- Born: William Norton Panzer September 6, 1942 New York City, United States
- Died: March 18, 2007 (aged 64) Boise, Idaho, United States
- Education: Princeton University, New York University Film School
- Occupations: Film and television producer

= William N. Panzer =

American film producer

William Norton Panzer (September 6, 1942 – March 18, 2007) was an American television and film producer best known as one half of Davis-Panzer Productions, the production company behind the Highlander franchise.

==Early life and education==
Panzer was born in New York City and educated at Princeton University. He then attended the New York University Film School, and worked as a cameraman and film editor, then produced television commercials at VPI. In 1968, still at New York University, he produced the feature documentary Mexican Anticipation starring Duke Ellington. Panzer then partnered Phos Cine Productions in New York, making commercials and industrial films for seven years.

==Career==
In 1976, Panzer moved to Los Angeles and partnered with Peter Davis to found Davis-Panzer Productions. They produced more than twenty films, including The Osterman Weekend (1983, directed by Sam Peckinpah), The Death Collector with Joe Pesci, Stunts, and Freeway (1988).

This company also made the Highlander franchise, which comprises five movies, two television series, animated features and video games. Panzer co-wrote screenplays for three Highlander movies, was Executive Producer of Highlander: The Series, which were nominated three times for the Gemini Awards and once for a Saturn Award in 1998. Panzer regularly attended Highlander conventions, where he mingled with fans and was very popular. Panzer has also been a familiar figure at the Cannes Film Festival since 1982.

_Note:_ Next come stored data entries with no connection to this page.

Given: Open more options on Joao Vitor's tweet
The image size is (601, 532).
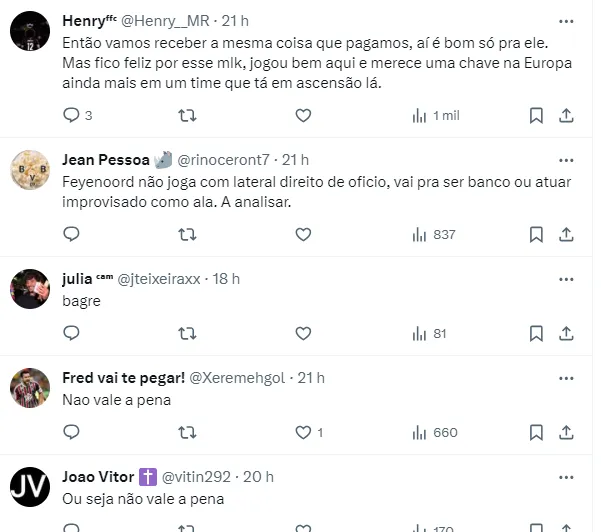Looking at the screenshot, I should 566,478.
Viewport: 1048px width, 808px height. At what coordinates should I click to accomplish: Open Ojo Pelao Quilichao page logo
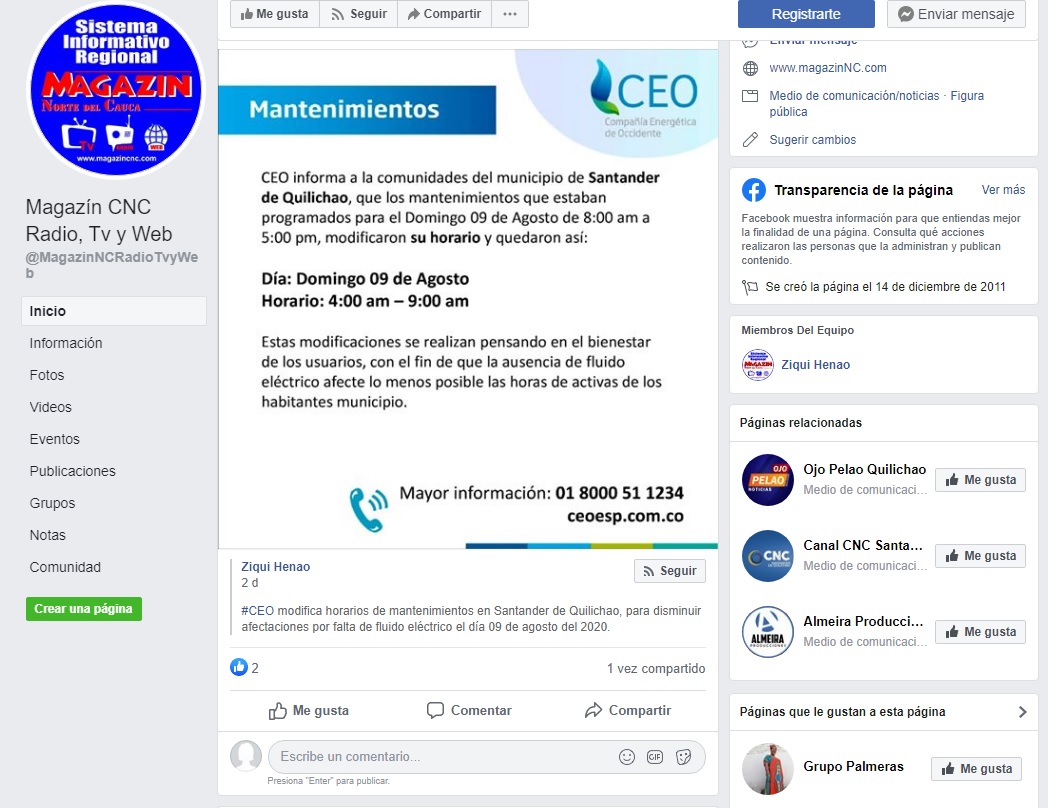point(767,480)
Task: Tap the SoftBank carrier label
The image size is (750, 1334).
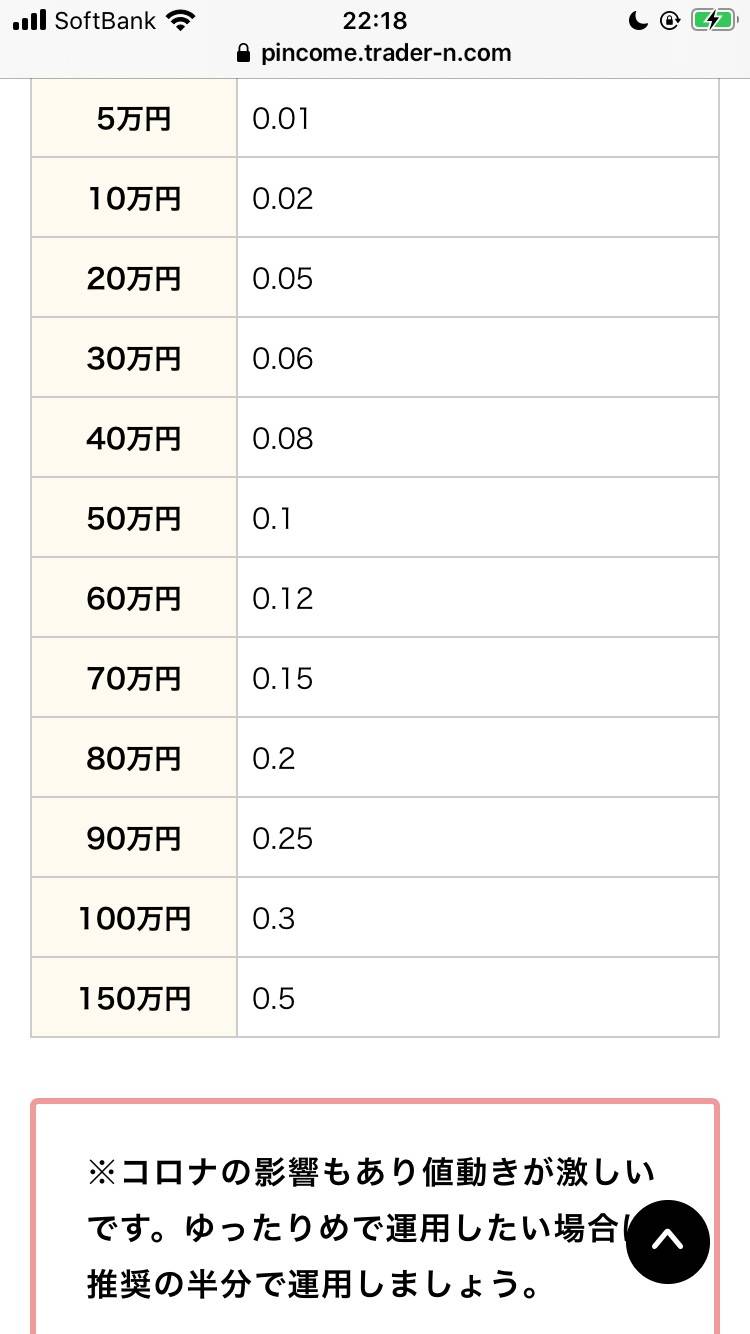Action: [x=105, y=20]
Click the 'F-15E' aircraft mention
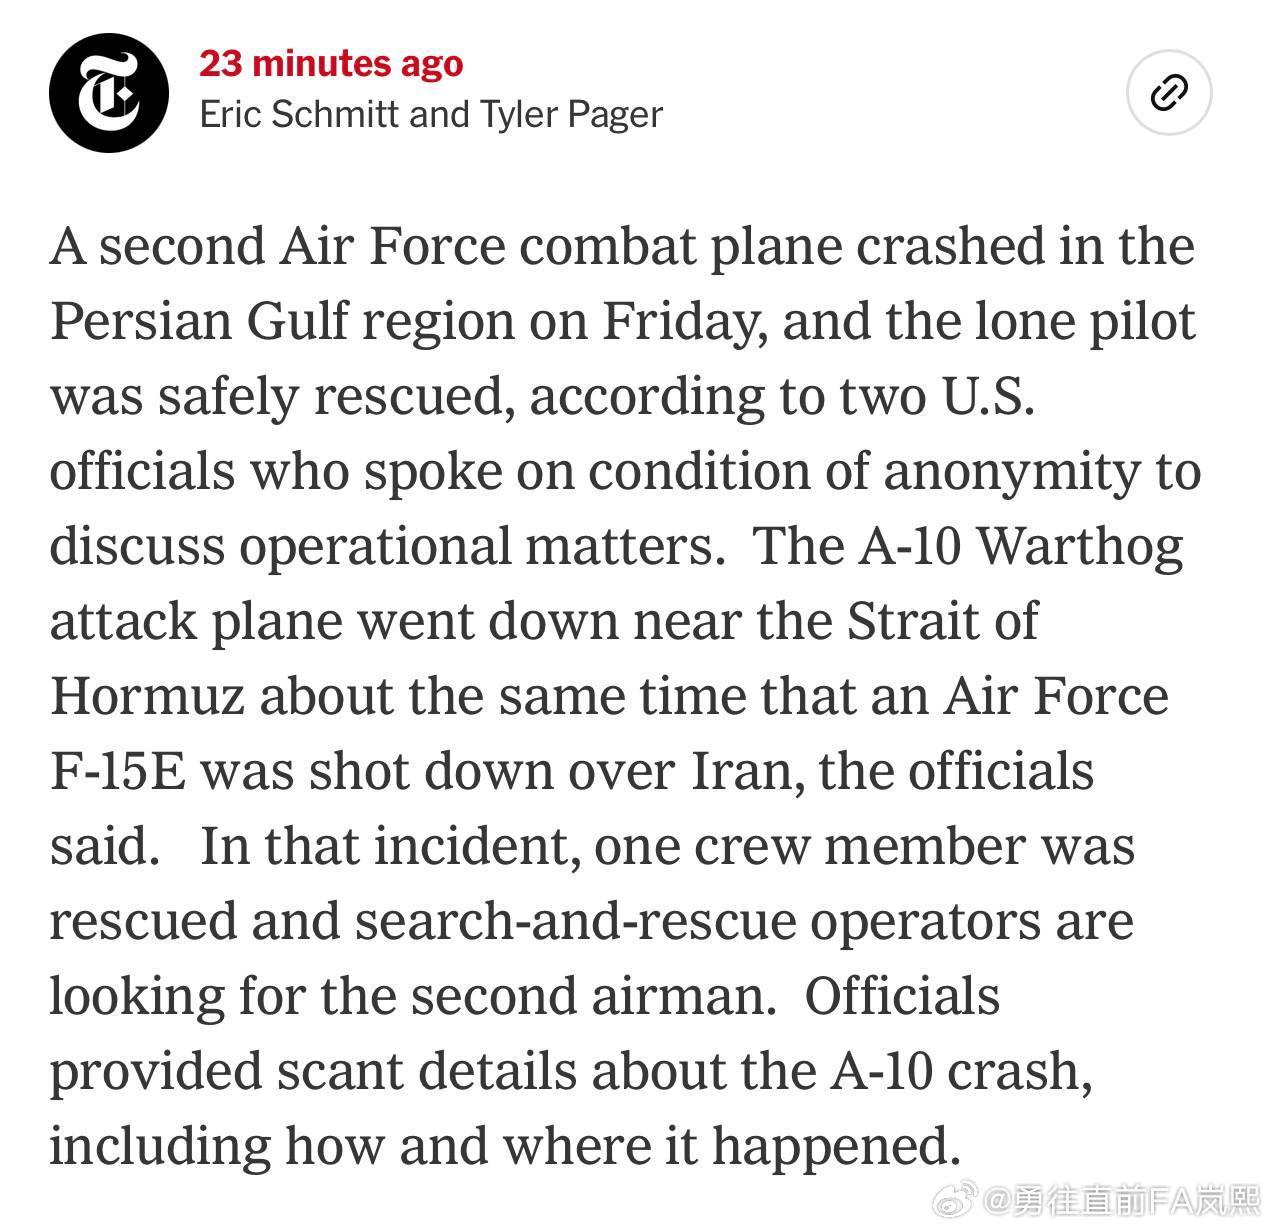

In 1987, the Davis-Panzer company received an agreement with upstart film distributor New Century/Vista Film Co., and the projected budget is at $70 million, and represents the departure of key points from prior Davis-Panzer distribution deals with major film studios, and Davis-Panzer would fully funding through home video sales and foreign pre-sales, representing the 80% interest between the two, and 20% equity investment, and New Century/Vista is preparing to forgo any hold on home video release as a condition for supplying prints and advertising as part of the distribution package. That year, in late November 1987, Vestron made a deal to handle five pictures in the Davis/Panzer Gower Street II package in five countries, and one of the upcoming features, King of the Wild, Vestron would receive international rights with no exclusions, and various companies is vying for different rights to the Highlander sequel in various countries, such as a joint of Vestron, Highlight Communications, Filmauro, Nea Kinisi and Lusomondo.

Panzer was a member of the British Academy of Film and Television Arts and of the Television Academy. His wife was Priscilla Panzer. There is a scholarship fund in his name at the Lawrenceville School in Princeton, New Jersey.

==Death and tributes==
On March 18, 2007, Panzer, who owned a home in Ketchum, Idaho, fell while iceskating at the neighbouring resort of Sun Valley. After being transported by helicopter to St. Alphonsus Hospital in Boise, he died at 7:01 p.m, at the age of 64. The cause of death was confirmed to be a "blunt force trauma of the head due to a ground level fall", according from the Ada County Coroners' office. The anime film Highlander: The Search for Vengeance, and the television film Highlander: The Source, both of which he co-produced, are dedicated in memorial to him; the DVD bonus features for The Source has a memorial video based on Panzer's life and career.